P01-06
Enhanced Prediction of Antigen-Antibody Complex Structures through Aggressive Structural Refinement by AlphaFold2
Seiya TANAKA *1, Masaki KOYAMA1, Hiroki ONODA2, Leonard CHAVAS1, 2, George CHIKENJI1
1Department of Applied Physics, Graduate School of Engineering, Nagoya University
2Synchrotron Radiation Research Center, Nagoya University
( * E-mail: tanaka.seiya.a1@s.mail.nagoya-u.ac.jp )

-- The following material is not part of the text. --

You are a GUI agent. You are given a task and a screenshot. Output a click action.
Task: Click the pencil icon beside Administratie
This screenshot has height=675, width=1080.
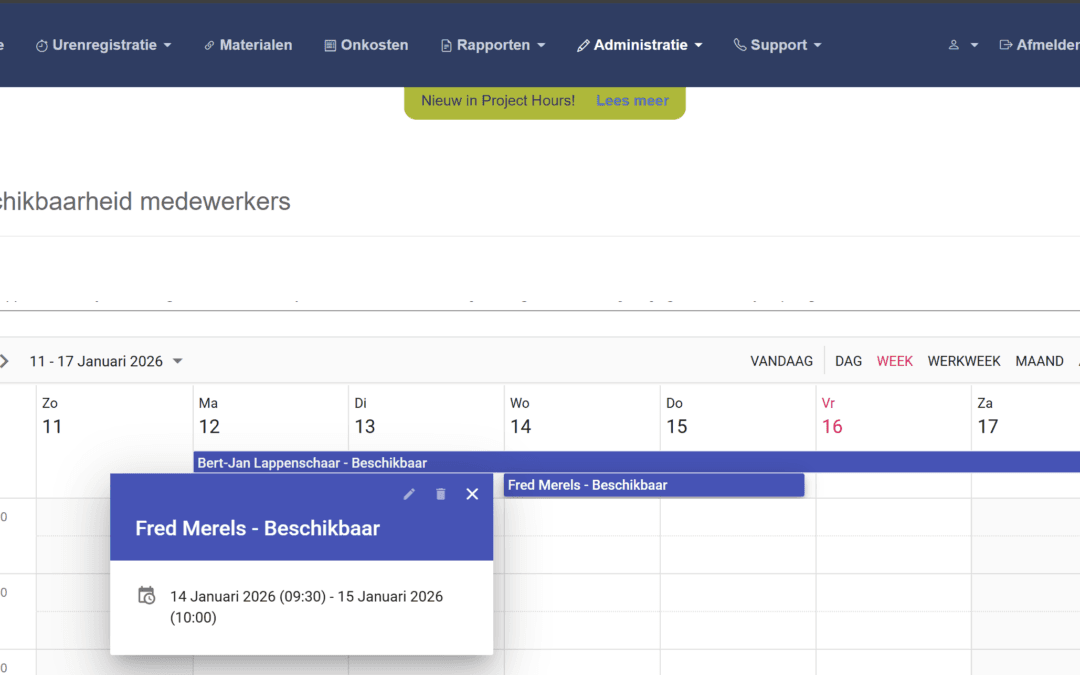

Accurate prediction of protein structures is crucial for elucidating their biological functions. AlphaFold2, a cutting-edge machine learning neural network algorithm, has significantly enhanced the accuracy of monomer structure predictions by leveraging co-evolutionary information. However, predicting protein complex structures, particularly Antigen-Antibody complexes, remains a formidable challenge largely due to the absence of co-evolutionary signals at the interaction interfaces. Recent progress has integrated AlphaFold2 with physics-based docking programs to address this gap, leading to success rates that surpass those observed with AlphaFold2 alone in complex structure prediction. Despite these advancements, success rates have considerable room for improvement. The current study introduces a methodology enhancing the precision of complex structure predictions. Our approach employs a physics-based protein docking program to generate multiple decoys for input into AlphaFold2 for quality refinement and confidence evaluation. A novel aspect of our method is the modification of AlphaFold2 to allow aggressive structural refinement. We demonstrate that our approach enables significant conformational adjustments in certain complexes, achieving closer proximity to native structures. This structural refinement performed by AlphaFold2 improves the accuracy of predicting complex structures, particularly for Antigen-Antibody complexes, making a significant methodology advancement.